**PROMPT**: Your answer must hold only the lines below from the line containing "Select the 产品信息 section heading" through the line containing "Toggle the Enable", each reproduced exactly.

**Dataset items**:
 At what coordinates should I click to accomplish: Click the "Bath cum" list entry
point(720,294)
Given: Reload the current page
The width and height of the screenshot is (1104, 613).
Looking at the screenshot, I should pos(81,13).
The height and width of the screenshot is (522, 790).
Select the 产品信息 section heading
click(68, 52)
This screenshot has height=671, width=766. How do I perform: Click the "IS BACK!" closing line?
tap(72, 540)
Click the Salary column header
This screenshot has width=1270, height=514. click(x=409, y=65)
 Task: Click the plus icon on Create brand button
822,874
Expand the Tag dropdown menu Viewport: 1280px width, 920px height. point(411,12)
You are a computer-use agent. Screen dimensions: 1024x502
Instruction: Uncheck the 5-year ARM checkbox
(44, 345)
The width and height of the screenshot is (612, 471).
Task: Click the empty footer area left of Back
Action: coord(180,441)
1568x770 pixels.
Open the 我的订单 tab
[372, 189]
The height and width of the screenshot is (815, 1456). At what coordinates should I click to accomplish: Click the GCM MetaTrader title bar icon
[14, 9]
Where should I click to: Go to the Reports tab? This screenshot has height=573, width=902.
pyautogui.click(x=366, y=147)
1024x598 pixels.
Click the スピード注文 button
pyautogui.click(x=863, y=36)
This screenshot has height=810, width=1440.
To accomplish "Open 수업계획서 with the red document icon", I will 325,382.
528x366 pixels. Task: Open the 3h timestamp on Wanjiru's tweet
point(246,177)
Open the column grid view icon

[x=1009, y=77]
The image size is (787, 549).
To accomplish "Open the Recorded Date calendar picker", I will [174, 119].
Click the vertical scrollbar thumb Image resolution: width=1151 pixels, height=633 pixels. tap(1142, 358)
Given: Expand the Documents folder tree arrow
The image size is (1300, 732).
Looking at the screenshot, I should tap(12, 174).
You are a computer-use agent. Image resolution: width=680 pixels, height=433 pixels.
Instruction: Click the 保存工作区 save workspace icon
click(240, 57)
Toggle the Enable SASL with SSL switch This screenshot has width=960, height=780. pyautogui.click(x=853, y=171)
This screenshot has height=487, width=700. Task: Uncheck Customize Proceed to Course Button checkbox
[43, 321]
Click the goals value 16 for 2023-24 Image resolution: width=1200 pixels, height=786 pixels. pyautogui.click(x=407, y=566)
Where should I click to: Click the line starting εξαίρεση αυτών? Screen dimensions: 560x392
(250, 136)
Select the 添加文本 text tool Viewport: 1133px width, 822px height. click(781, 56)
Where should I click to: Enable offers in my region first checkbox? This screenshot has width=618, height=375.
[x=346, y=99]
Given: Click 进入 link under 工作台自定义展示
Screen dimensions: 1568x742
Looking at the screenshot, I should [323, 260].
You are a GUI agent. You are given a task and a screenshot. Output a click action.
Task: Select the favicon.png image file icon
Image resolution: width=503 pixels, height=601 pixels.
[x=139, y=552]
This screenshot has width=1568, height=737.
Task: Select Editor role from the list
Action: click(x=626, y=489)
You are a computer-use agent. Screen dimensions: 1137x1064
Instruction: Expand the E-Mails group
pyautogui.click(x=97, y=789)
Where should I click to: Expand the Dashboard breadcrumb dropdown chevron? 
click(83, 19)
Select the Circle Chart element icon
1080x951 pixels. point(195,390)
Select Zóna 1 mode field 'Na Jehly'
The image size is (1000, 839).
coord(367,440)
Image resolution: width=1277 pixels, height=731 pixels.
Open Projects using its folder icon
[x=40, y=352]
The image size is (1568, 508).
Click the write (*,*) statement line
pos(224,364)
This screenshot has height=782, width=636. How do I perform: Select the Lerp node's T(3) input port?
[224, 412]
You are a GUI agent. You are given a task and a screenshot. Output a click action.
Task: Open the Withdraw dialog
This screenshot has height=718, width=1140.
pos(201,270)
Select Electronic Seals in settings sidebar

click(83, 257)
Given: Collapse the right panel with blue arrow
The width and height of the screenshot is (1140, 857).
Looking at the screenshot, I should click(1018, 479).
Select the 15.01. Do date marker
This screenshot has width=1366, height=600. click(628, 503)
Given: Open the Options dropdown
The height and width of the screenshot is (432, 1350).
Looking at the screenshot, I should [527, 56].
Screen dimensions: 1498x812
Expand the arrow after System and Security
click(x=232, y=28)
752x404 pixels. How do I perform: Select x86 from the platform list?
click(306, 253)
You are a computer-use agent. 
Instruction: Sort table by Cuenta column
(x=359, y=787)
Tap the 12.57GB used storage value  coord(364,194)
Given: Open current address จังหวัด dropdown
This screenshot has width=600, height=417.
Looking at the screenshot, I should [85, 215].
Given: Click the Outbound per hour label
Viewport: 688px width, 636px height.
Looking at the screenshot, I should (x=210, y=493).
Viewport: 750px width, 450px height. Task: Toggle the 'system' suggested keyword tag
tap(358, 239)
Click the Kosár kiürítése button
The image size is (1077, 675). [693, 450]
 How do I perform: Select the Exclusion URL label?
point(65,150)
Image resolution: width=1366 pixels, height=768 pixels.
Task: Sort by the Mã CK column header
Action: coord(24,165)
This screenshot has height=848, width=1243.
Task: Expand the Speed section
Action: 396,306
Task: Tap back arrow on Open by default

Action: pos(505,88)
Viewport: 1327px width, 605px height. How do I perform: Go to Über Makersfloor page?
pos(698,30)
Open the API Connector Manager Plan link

**OUTPUT FOR THIS EXERCISE**:
Select the 产品信息 section heading
click(68, 52)
This screenshot has height=671, width=766. How do I perform: Click the "IS BACK!" closing line?
tap(72, 540)
Click the Salary column header
This screenshot has width=1270, height=514. click(x=409, y=65)
 Task: Click the plus icon on Create brand button
822,874
Expand the Tag dropdown menu Viewport: 1280px width, 920px height. point(411,12)
You are a computer-use agent. Screen dimensions: 1024x502
Instruction: Uncheck the 5-year ARM checkbox
(44, 345)
The width and height of the screenshot is (612, 471).
Task: Click the empty footer area left of Back
Action: coord(180,441)
1568x770 pixels.
Open the 我的订单 tab
[372, 189]
The height and width of the screenshot is (815, 1456). At what coordinates should I click to accomplish: Click the GCM MetaTrader title bar icon
[14, 9]
Where should I click to: Go to the Reports tab? This screenshot has height=573, width=902.
pyautogui.click(x=366, y=147)
1024x598 pixels.
Click the スピード注文 button
pyautogui.click(x=863, y=36)
This screenshot has height=810, width=1440.
To accomplish "Open 수업계획서 with the red document icon", I will 325,382.
528x366 pixels. Task: Open the 3h timestamp on Wanjiru's tweet
point(246,177)
Open the column grid view icon

[x=1009, y=77]
The image size is (787, 549).
To accomplish "Open the Recorded Date calendar picker", I will [174, 119].
Click the vertical scrollbar thumb Image resolution: width=1151 pixels, height=633 pixels. tap(1142, 358)
Given: Expand the Documents folder tree arrow
The image size is (1300, 732).
Looking at the screenshot, I should tap(12, 174).
You are a computer-use agent. Image resolution: width=680 pixels, height=433 pixels.
Instruction: Click the 保存工作区 save workspace icon
click(240, 57)
Toggle the Enable SASL with SSL switch This screenshot has width=960, height=780. pyautogui.click(x=853, y=171)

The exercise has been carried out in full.